[Python-Dev] Suggestion for a new built-in - flatten

Sat Sep 23 02:35:04 CEST 2006

On Fri, 22 Sep 2006 20:55:18 +0100, Michael Foord <fuzzyman at voidspace.org.uk> wrote:

>glyph at divmod.com wrote:
>>On Fri, 22 Sep 2006 18:43:42 +0100, Michael Foord 
>><fuzzyman at voidspace.org.uk> wrote:

>>This wouldn't be a problem except that everyone has a different idea of 
>>those requirements:).

You didn't really address this, and it was my main point.  In fact, you more or less made my point for me.  You just assume that the type of application you have in mind right now is the only one that wants to use a flatten function, and dismiss out of hand any uses that I might have in mind.

>If you consume iterables, and only special case strings - then none of the 
>issues you raise above seem to be a problem.

You have just made two major policy decisions about the flattener without presenting a specific use case or set of use cases it is meant to be restricted to.
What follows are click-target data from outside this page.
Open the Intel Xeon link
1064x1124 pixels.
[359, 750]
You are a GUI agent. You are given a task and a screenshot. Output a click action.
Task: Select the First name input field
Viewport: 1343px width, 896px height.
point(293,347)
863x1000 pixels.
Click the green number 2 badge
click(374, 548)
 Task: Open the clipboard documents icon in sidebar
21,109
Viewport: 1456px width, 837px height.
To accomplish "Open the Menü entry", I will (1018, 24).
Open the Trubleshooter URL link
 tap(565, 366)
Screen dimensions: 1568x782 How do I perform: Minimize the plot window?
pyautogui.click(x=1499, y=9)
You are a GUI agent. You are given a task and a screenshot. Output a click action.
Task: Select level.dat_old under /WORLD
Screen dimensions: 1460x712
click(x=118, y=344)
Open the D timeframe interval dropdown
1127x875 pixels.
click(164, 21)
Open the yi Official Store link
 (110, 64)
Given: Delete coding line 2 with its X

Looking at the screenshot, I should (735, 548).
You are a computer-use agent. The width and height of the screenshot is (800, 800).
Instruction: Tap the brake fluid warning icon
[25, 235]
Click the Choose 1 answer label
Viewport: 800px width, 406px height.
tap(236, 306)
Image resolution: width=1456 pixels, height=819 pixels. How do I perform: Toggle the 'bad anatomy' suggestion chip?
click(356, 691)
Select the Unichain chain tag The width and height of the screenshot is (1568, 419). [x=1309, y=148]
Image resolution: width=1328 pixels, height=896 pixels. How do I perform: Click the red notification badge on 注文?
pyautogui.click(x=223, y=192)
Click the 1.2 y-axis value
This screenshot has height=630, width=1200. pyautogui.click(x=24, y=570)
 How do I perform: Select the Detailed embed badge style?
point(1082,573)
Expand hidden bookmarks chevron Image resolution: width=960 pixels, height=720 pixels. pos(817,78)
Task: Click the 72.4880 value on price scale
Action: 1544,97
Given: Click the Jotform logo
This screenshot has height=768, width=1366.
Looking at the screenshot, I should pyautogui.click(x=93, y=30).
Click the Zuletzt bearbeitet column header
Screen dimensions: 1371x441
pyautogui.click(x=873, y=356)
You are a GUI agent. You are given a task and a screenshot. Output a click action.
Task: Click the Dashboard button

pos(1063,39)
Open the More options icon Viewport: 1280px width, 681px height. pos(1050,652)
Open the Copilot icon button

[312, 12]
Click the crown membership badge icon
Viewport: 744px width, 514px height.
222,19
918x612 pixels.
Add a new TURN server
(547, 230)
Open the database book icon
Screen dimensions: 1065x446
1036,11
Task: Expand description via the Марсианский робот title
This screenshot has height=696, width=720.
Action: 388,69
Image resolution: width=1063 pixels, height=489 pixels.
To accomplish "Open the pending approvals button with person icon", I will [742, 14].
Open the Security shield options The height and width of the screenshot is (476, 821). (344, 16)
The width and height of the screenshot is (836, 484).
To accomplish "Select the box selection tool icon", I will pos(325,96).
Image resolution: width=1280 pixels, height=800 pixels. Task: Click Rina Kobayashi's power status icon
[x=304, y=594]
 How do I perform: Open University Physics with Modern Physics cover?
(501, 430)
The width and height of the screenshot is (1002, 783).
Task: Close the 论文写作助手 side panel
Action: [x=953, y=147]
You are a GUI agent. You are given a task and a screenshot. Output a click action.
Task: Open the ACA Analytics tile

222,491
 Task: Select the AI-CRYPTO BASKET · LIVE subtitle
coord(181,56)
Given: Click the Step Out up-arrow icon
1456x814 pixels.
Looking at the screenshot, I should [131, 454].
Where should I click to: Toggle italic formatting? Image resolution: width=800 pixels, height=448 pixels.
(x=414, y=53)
For example, you suggest special casing strings.  Why?  Your guideline otherwise is to follow what the iter() or list() functions do.  What about user-defined classes which subclass str and implement __iter__?

>Sets and dictionaries are both iterable.
>
>If it's not iterable it's an element.
>
>I'd prefer to see this as a built-in, lots of people seem to want it. IMHO

Can you give specific examples?  The only significant use of a flattener I'm intimately familiar with (Nevow) works absolutely nothing like what you described.

>Having it in itertools is a good compromise.

No need to compromise with me.  I am not in a position to reject your change.  No particular reason for me to make any concessions either: I'm simply trying to communicate the fact that I think this is a terrible idea, not come to an agreement with you about how progress might be made.  Absolutely no changes on this front are A-OK by me :).

You have made a case for the fact that, perhaps, you should have a utility library which you use in all your projects could use for consistency and to avoid repeating yourself, since you have a clearly defined need for what a flattener should do.  I haven't read anything that indicates there's a good reason for this function to be in the standard library.  What are the use cases?

It's definitely better for the core language to define lots of basic types so that you can say something in a library like "returns a dict mapping strings to ints" without having a huge argument about what "dict" and "string" and "int" mean.  What's the benefit to having everyone flatten things the same way, though?  Flattening really isn't that common of an operation, and in the cases where it's needed, a unified approach would only help if you had two flattenable data-structures from different libraries which needed to be combined.  I can't say I've ever seen a case where that would happen, let alone for it to be common enough that there should be something in the core language to support it.

>>What do you do if you encounter a function?  This is kind of a trick 
>>question, since Nevow's "flattener" *calls* functions as it encounters 
>>them, then treats the *result* of calling them as further input.
>>
>Sounds like not what anyone would normally expect.

Of course not.  My point is that there is nothing that anyone would "normally" expect from a flattener except a few basic common features.  Bob's use-case is completely different from yours, for example: he's talking about flattening to support high-performance I/O.

>What does the list constructor do with these ? Do the same.

>>> list('hello')
['h', 'e', 'l', 'l', 'o']

What more can I say?

>>Do you produce the output as a structured list or an iterator that works 
>>incrementally?

>Either would be fine. I had in mind a list, but converting an iterator into 
>a list is trivial.

There are applications where this makes a big difference.  Bob, for example, suggested that this should only work on structures that support the PySequence_Fast operations.

>>Also, at least Nevow uses "flatten" to mean "serialize to bytes", not 
>>"produce a flat list", and I imagine at least a few other web frameworks do 
>>as well.  That starts to get into encoding issues.

>Not a use of the term I've come across. On the other hand I've heard of 
>flatten in the context of nested data-structures many times.

Nevertheless the only respondent even mildly in favor of your proposal so far also mentions flattening sequences of bytes, although not quite as directly.

>I think that you're over complicating it and that the term flatten is really 
>fairly straightforward. Especially if it's clearly documented in terms of 
>consuming iterables.

And I think that you're over-simplifying.  If you can demonstrate that there is really a broad consensus that this sort of thing is useful in a wide variety of applications, then sure, I wouldn't complain too much.  But I've spent a LOT of time thinking about what "flattening" is, and several applications that I've worked on have very different ideas about how it should work, and I see very little benefit to unifying them.  That's just the work of one programmer; I have to assume that the broader domain of all applications which do structure flattening is much more diverse.